Faut-il supprimer le pointage ? Je pense que oui. Les nombreuses entreprises qui l’ont fait ses dernières années ont expérimenté l’effet positif de cette suppression sur la motivation des salariés.
Offrir ou mieux, cocréer un cadre, c’est mettre le pourquoi en évidence et laisser à chacun le choix du comment.
Un cadre pour mon entreprise
Je vous invite à créer avec votre équipe un cadre pour votre entreprise. Il existe de nombreuses méthodes pour définir un cadre pour une organisation. Je vous propose ici trois outils pour lancer la réflexion.

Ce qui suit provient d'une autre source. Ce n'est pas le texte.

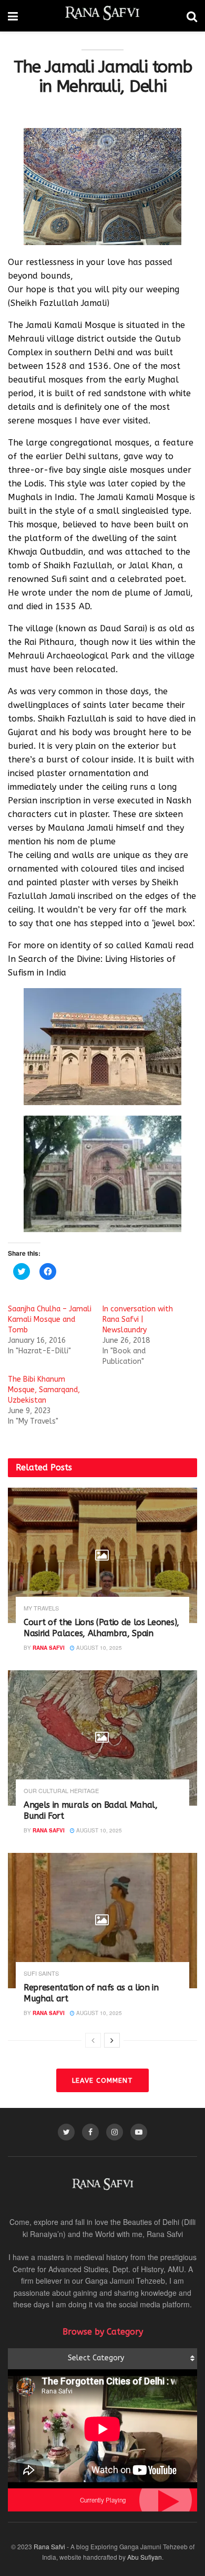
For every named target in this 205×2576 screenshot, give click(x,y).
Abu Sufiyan (144, 2556)
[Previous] (93, 2040)
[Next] (112, 2040)
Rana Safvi (49, 1647)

A partir des règles existantes
Listez les règles en place dans votre entreprise. Pour chaque règle, posez-vous la question de son pourquoi ? Quel est l’esprit que veut faire respecter cette règle. Intégrer ces pourquoi à votre cadre.
A partir du rêve
Imaginez avec votre équipe ce que serait la vie rêvée dans votre entreprise : une entreprise performante où les clients sont enchantés, les collaborateurs sont heureux de venir travailler, les relations avec les partenaires sont excellentes et les actionnaires sont satisfaits. Visualisez dans votre rêve ce qui se passe dans cette entreprise idéale, comme chacun se comporte, quel est l’état d’esprit, comment sont les relations avec les clients, les fournisseurs… Prenez le temps nécessaire pour cette étape, ne vous contentez pas de quelques clichés. Ensuite, après avoir mis en commun les rêves de chacun pour n’en former plus qu’un, extrayez en le sel : quels sont les comportements de chacun, l’état d’esprit dans lequel se réalise la mission de l’entreprise. A partir de la dérivez votre cadre, c.à.d. les attitudes, les comportements adoptés au jour le jour par chacun.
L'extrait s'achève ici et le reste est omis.